“El Museo’s Bienal 2013” Exhibition

El Museo del Barrio

poster for “El Museo’s Bienal 2013” Exhibition

This event has ended.

La Bienal 2013, El Museo’s 7th biennial exhibition, features work by 37 emerging Latino and Latin American artists, from newly-minted to mid-career, who live and work in New York City metropolitan area. This installation of La Bienal is curated by El Museo Curator Rocío Aranda-Alvarado and Raúl Zamudio, an independent New York-based curator.

This year, La Bienal features Brazil as the special guest country. Our biennial guest country presents an opportunity for El Museo to remain in conversation with similar urban artistic landscapes throughout Latin American and the Caribbean, and expose our audiences to emerging artists in other locales.
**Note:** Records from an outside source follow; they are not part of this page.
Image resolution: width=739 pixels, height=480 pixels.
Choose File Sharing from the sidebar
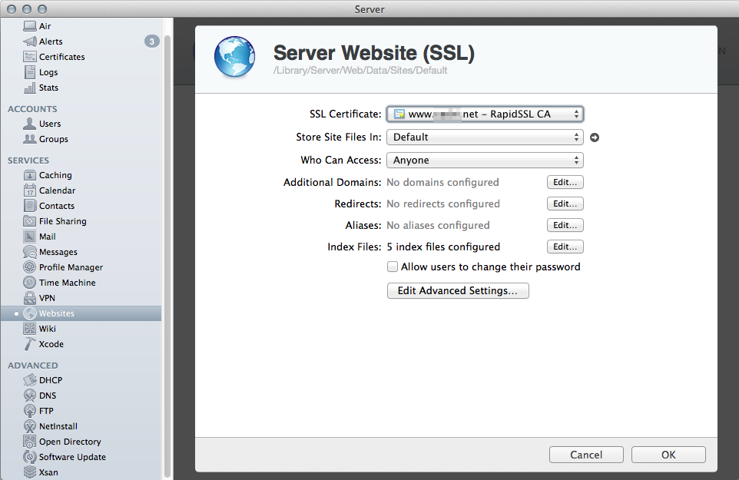click(x=62, y=221)
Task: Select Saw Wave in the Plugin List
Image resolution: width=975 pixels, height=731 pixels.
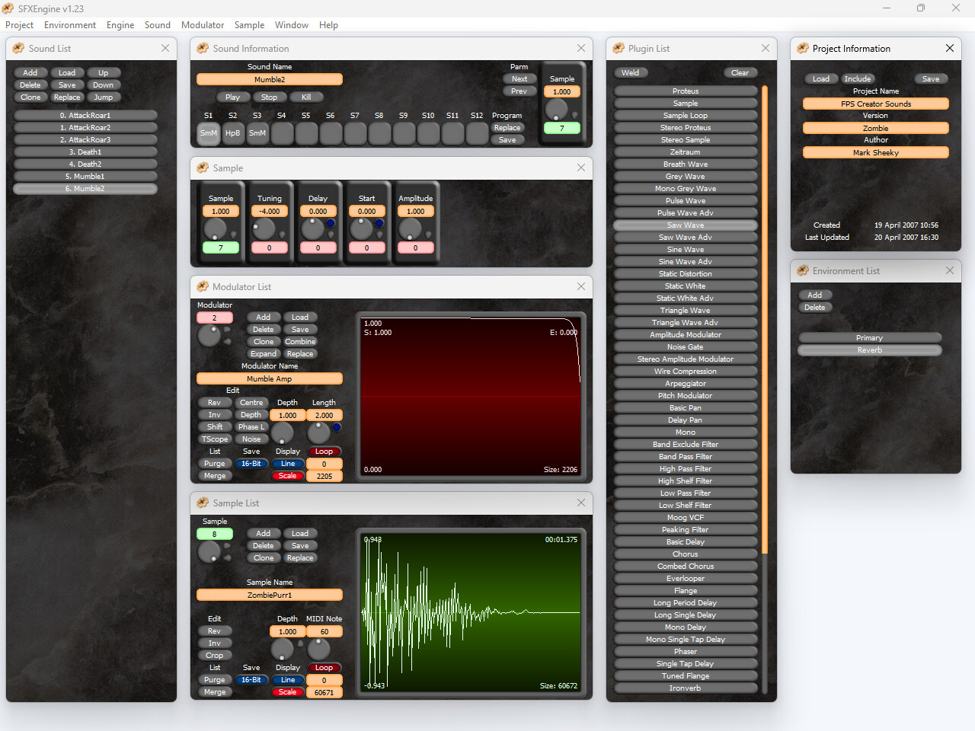Action: coord(685,225)
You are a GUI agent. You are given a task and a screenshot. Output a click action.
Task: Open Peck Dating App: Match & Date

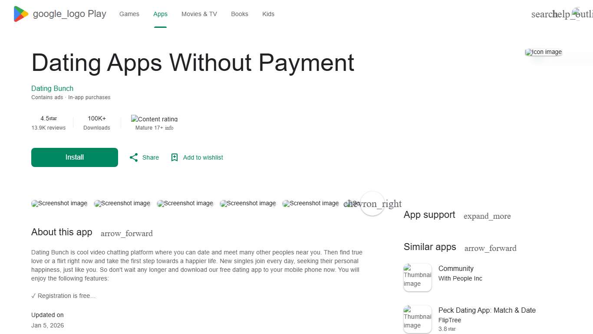[x=487, y=310]
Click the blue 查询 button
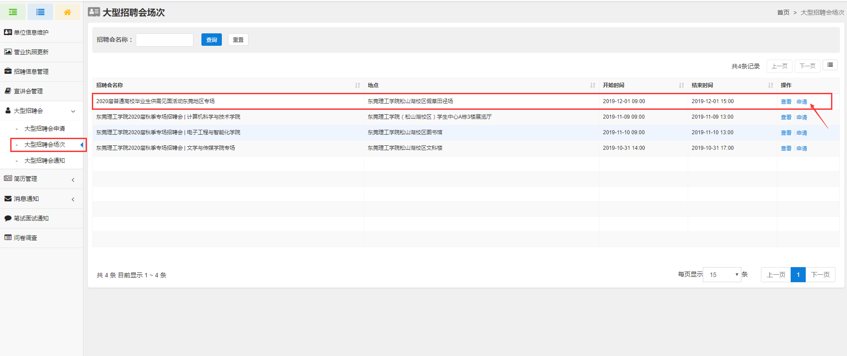This screenshot has height=356, width=847. [x=211, y=40]
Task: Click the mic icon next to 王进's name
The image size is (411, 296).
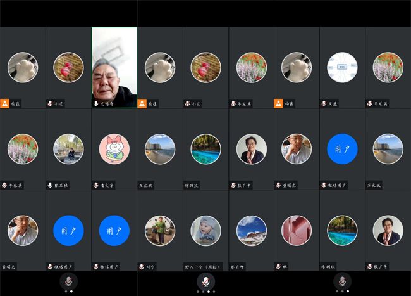Action: pyautogui.click(x=324, y=103)
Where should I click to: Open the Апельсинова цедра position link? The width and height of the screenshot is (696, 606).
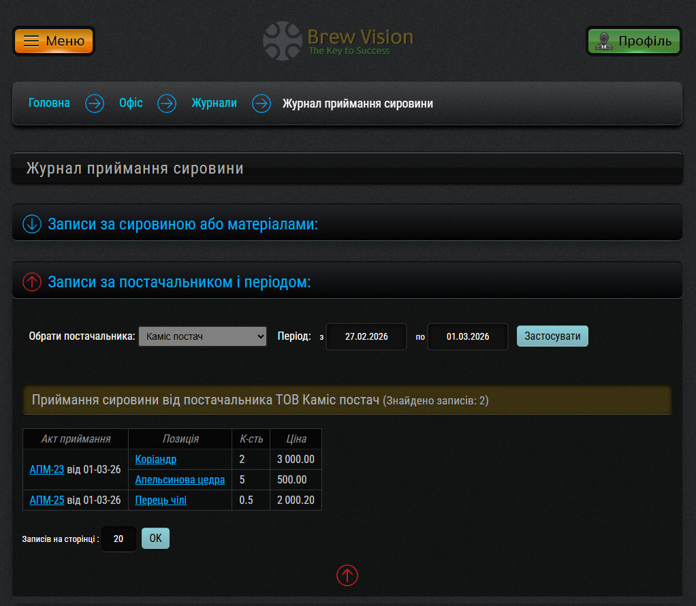click(180, 480)
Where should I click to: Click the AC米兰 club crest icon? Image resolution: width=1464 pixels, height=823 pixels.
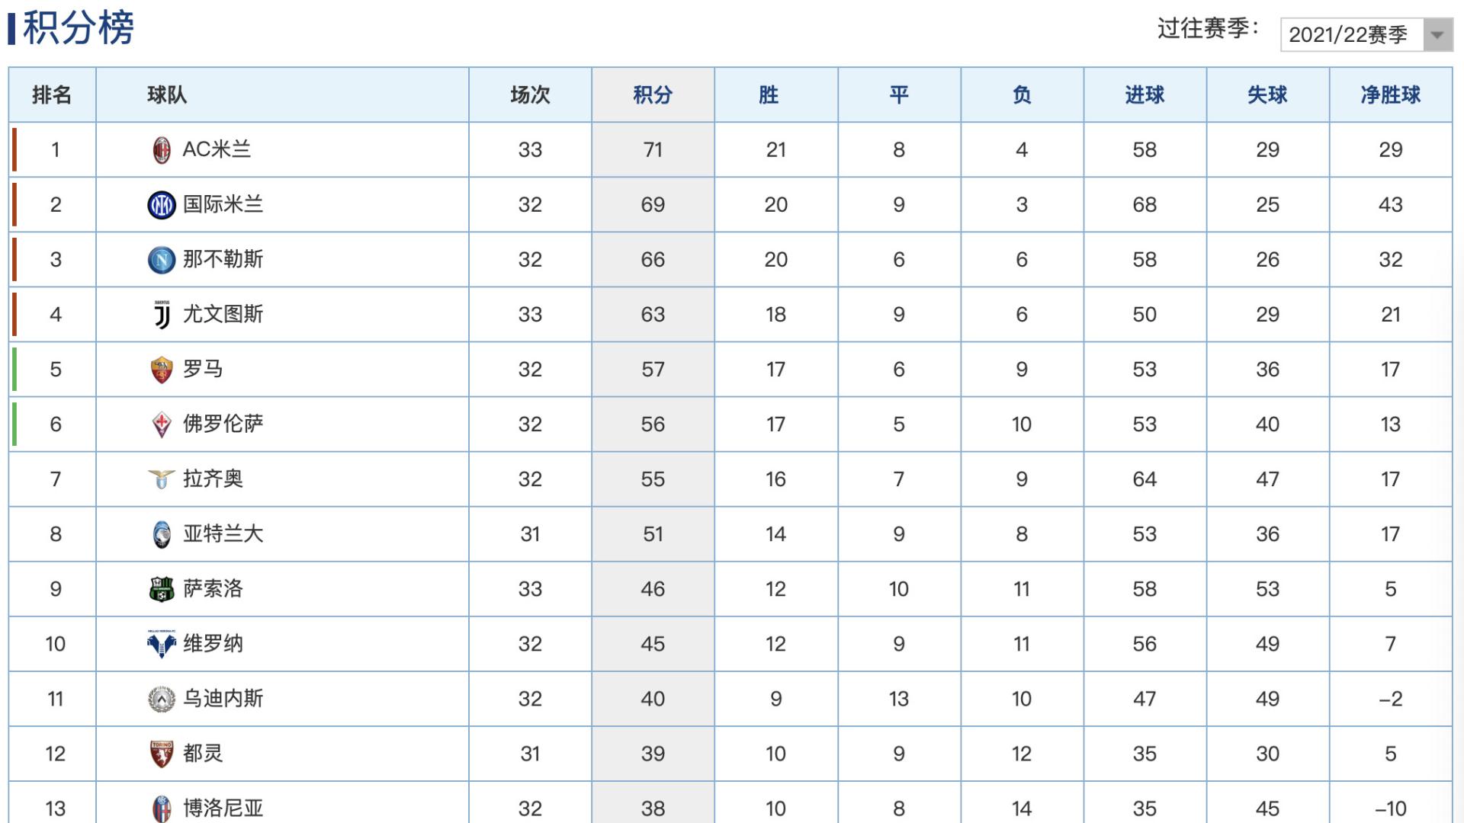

The artists and works in the La Bienal are as diverse in their backgrounds as they are in their creative processes. From Chilean artist Julia San Martin, whose experimental expressionistic work reflects on the violence and persecution experienced by civilians living under a dictatorship, to Puerto Rican artist and Bronx native Manny Vega’s exploration and celebration of collective memory and the shared histories of the African diaspora in the Americas. Likewise, the methods and processes of the artists range from recycling materials to producing traditional objects, as is the case in Sean Paul Gallegos’s exploration of ethnography and sneakers, to Cuban artist Pavel Acosta’s exploration of art and scarcity through Wallscape,” an intervention into El Museo’s gallery walls using stolen paint. La Bienal 2013 showcases paintings, drawings, video, sculptures, installations, and performances.

Since its first edition in 1999, La Bienal – formerly known as The (S) Files – has been a significant means for creating ties between institutions and artists, while building networks and opportunities for a wide variety of talented Latino artists. La Bienal alumni include Firelei Baez, Allora & Calzadilla, Margarita Cabrera, Alejandro Cesarco, Richard Garett, Pablo Helguera, Tamara Kostianovsky, Carlos Motta, and Iván Navarro.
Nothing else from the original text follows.